Aber auch elektroakustische Transformationen von Instrumentalklang sind Teil der nach allen Seiten hin offenen Ästhetik von Unsuk Chin, die auf reichlich Erfahrung im Elektronischen Studio der TU Berlin zurückblicken kann. Dem Allegro ma non troppo (1994/98) liegen Klänge von Seidenpapier, Uhren, Wassertropfen und Perkusssion zu Grunde, die elektronisch manipuliert werden, um fließende Übergänge der Klangfarben zu ermöglichen. Gradum ad infinitum (1989) ist ein reines Tonbandstück, das polyrhythmische Strukturen von 8 Klavieren übereinanderschichtet – eine Hommage an die halsbrecherische Komplexität von Conlon Nancarrows Musik für Selbstspielklaviere. Das lustvolle Auskosten spieltechnischer Grenzerfahrungen offenbart sich in Chins Klavieretüden (1999/ 2003) dann am lebenden Objekt: Virtuosität als Ausdruck konstruktiver Phantasie.
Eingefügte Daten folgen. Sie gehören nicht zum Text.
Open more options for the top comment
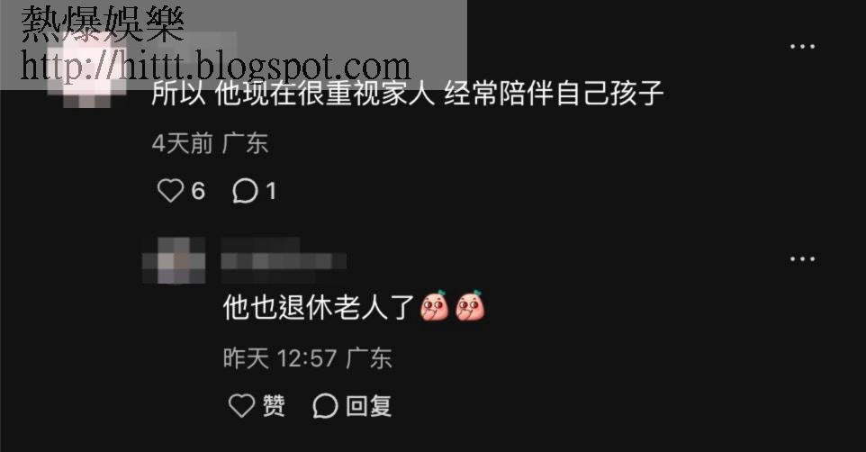Image resolution: width=866 pixels, height=452 pixels. [802, 47]
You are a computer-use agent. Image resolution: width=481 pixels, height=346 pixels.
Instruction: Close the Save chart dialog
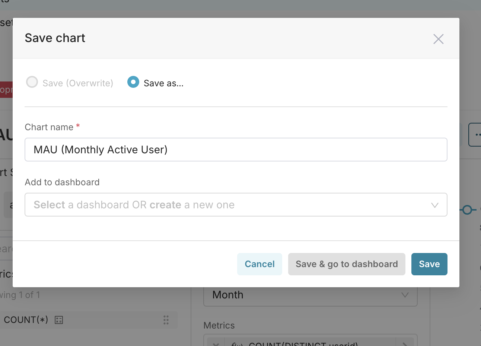(438, 39)
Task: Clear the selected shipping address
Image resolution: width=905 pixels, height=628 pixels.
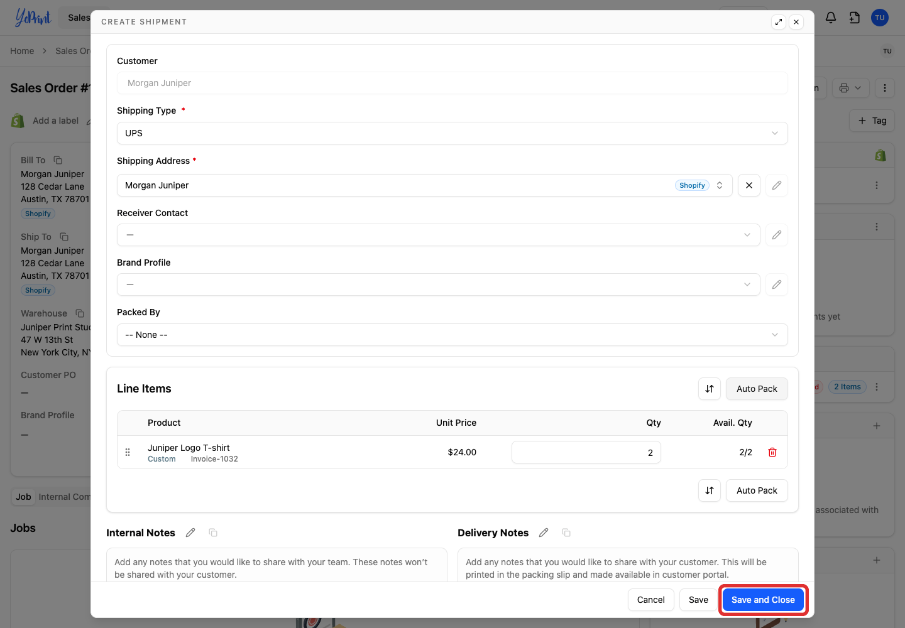Action: point(749,185)
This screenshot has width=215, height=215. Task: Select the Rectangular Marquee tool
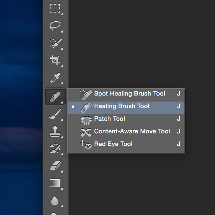pos(55,8)
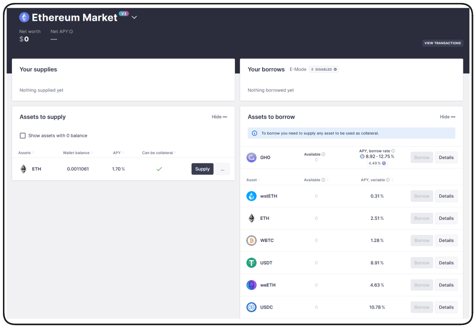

Bei aller Vielfalt der Formen und Besetzungen sind es naturgemäß die großen Orchesterstücke, die Chins komplexe Farbmischungen besonders schillernd zum Leuchten bringen. Während die orchestrale „Illusionsmaschine“ von Rocaná („Lichtraum“ in Sanskrit) Lichtphänomene und Raumvorstellungen in eine irisierende „Klangskulptur“ verwandelt, setzt sich das Klavierkonzert (1996/97) janusköpfig mit der Motorik der virtuosen Klavierliteratur des Abendlandes auseinander. Lange Zeit hat Chin sich gescheut, traditionelle asiatische Instrumente in ihrer Musik zu verwenden, um jeglichen Anflug von Exotismus zu vermeiden. Das änderte sich mit der Begegnung des Sheng-Virtuosen Wu Wei. Das daraus resultierende Konzert für Chinesische Mundorgel und Orchester namens Su (2009) verschmilzt geräuschhafte Farbvaleurs, explosiven Orchesterzauber und Spuren koreanischer Hofmusik. Eine fulminante, teilweise bedrohliche Hybris, die Ligeti heute wohl vollste Bewunderung abverlangen würde.